* [Aim of the task] Beginning at the line that contains "Given: Go to", reproduce the entries below exactly, ending with the line that contains "The height and". Omit each picture.

* [Given entries]
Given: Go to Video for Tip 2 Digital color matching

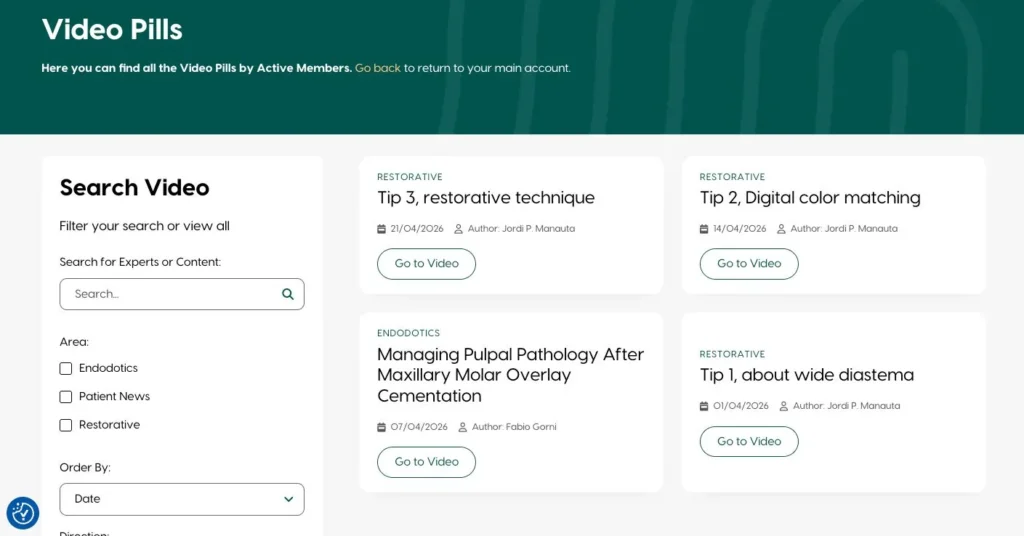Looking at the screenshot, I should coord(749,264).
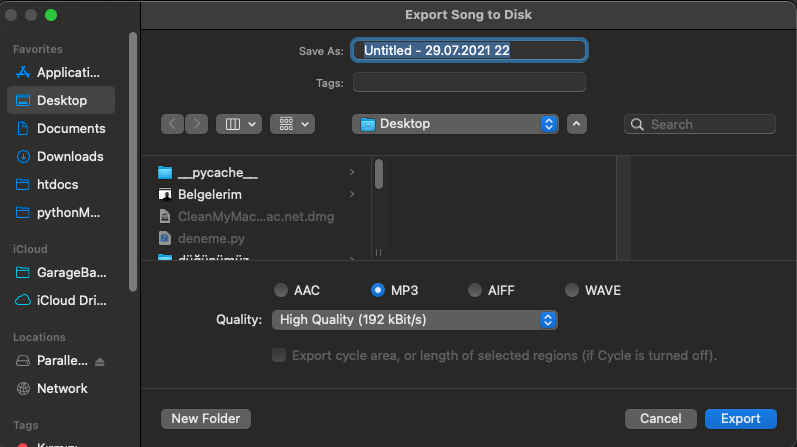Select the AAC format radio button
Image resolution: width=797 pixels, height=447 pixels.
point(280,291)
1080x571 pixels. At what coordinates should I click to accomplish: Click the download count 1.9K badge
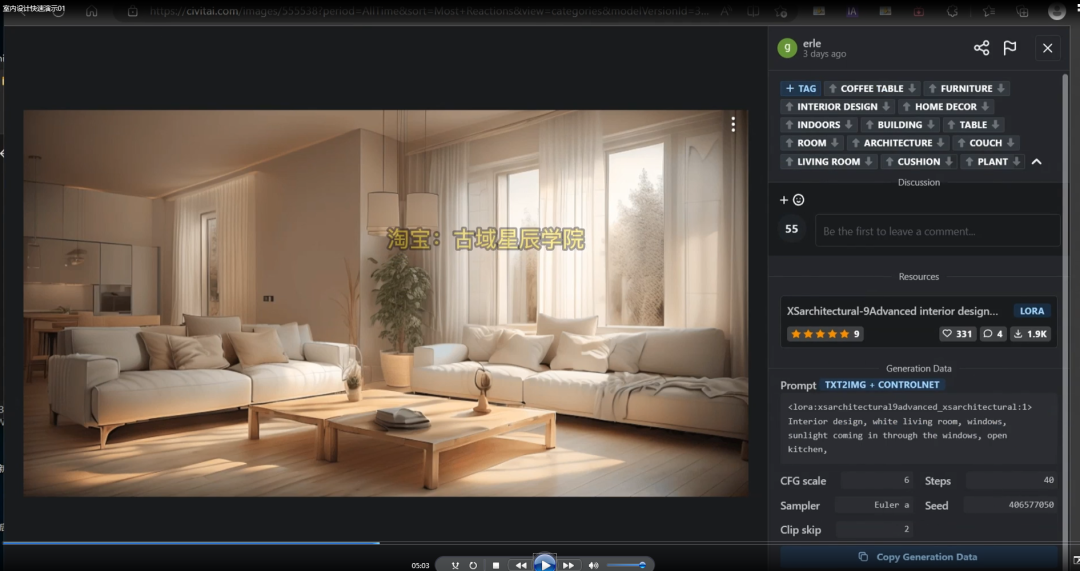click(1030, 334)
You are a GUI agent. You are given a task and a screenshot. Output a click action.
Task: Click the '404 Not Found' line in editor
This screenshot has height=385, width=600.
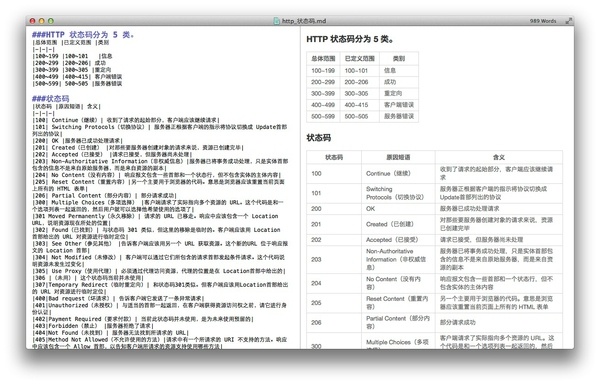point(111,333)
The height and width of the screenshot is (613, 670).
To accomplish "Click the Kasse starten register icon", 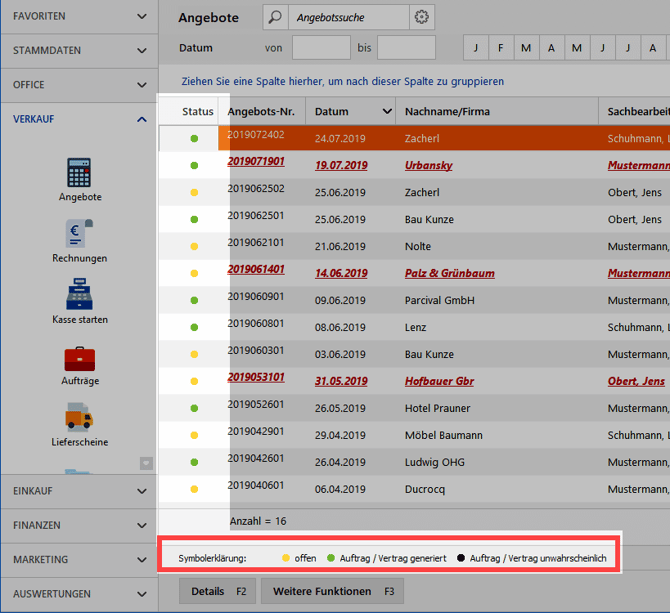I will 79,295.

---

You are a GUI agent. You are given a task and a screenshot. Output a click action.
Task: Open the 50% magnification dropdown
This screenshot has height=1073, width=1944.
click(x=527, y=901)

* [Answer space]
Given: Go to Video for Tip 2 Digital color matching

Looking at the screenshot, I should coord(749,264).
Select the AAC format radio button
Image resolution: width=797 pixels, height=447 pixels.
point(280,291)
1080x571 pixels. At what coordinates should I click to accomplish: Click the download count 1.9K badge
click(1030, 334)
You are a GUI agent. You are given a task and a screenshot. Output a click action.
Task: Click the '404 Not Found' line in editor
This screenshot has height=385, width=600.
point(111,333)
The height and width of the screenshot is (613, 670).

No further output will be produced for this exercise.